With Sports Writer Jack at the helm, we embarked on the 400 mile round trip (using the mid-Wales route) from the Swansea valley at around 08:15 and made good progress reaching Blackburn by around 12:30 – without a pee stop I hasten to add. Now that’s what you call bladder retention!
The journey ‘up north’ passed without much in the way of incident – apart from a couple of mid-Walian kamikaze pheasants (now rather well known due to previous Swans away days) which sadly met their match in the form of an accelerating 4×4 owner. You’d have thought he’d have slowed down to let them cross the road – as we did – but obviously he had other ideas and a sunday roast to prepare no doubt.

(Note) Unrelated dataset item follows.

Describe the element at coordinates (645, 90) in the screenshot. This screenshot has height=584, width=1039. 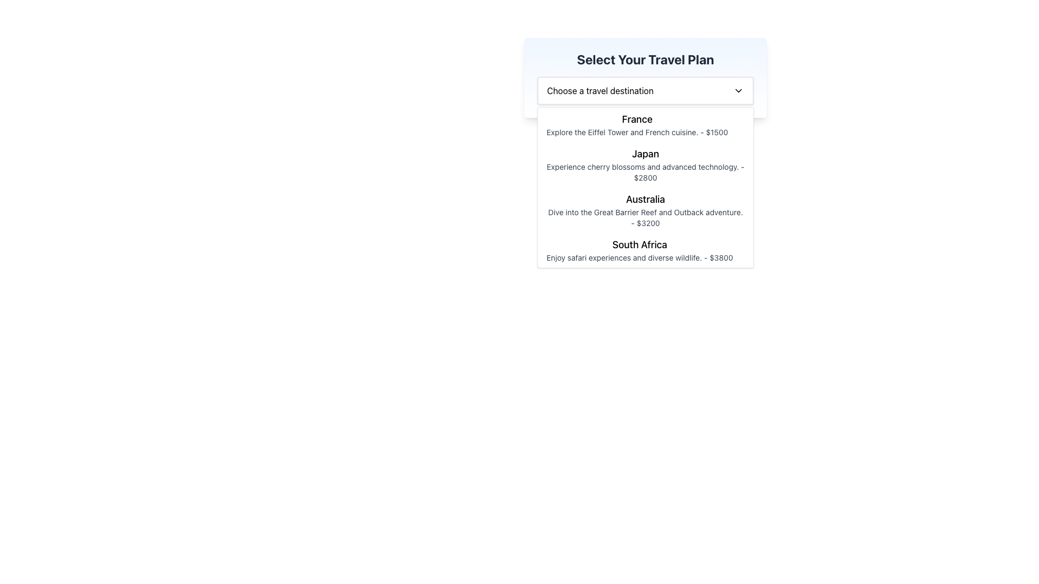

In keeping with the food theme, once we arrived in a wet, grey and grim (depressing?) Blackburn – we decided to utilise one of the many £4 or £5 a time impromptu car parks dotted along Branch Road – some half mile or so away from Ewood Park – and headed off in search of some nourishment.
Fortunately for us we came across a chip shop come chinese takeaway called the ‘Bamboo House’ on nearby Fore street and we were good to go. Once our curly chips and meat & potato pie were no more, we set off in search of Ewood Park to have a nose around. What is it with chinese takeaways and curly chips?
Whilst making the 10 minute walk to the ground we passed the designated away fans pub – The Fernhurst Arms – which was already packed with Swans fans. I suspect the bouncers on the door and large police outside were in case of any violence at finding out it cost £2 just to get into the place!
As we approached the ground, it was obvious to see where some of Jack Walker’s millions had been spent and it made us realise that whilst Blackburn might not be in the list of most fashionable clubs to trip off everyone’s tongue – they are certainly up there when it comes to heritage and history.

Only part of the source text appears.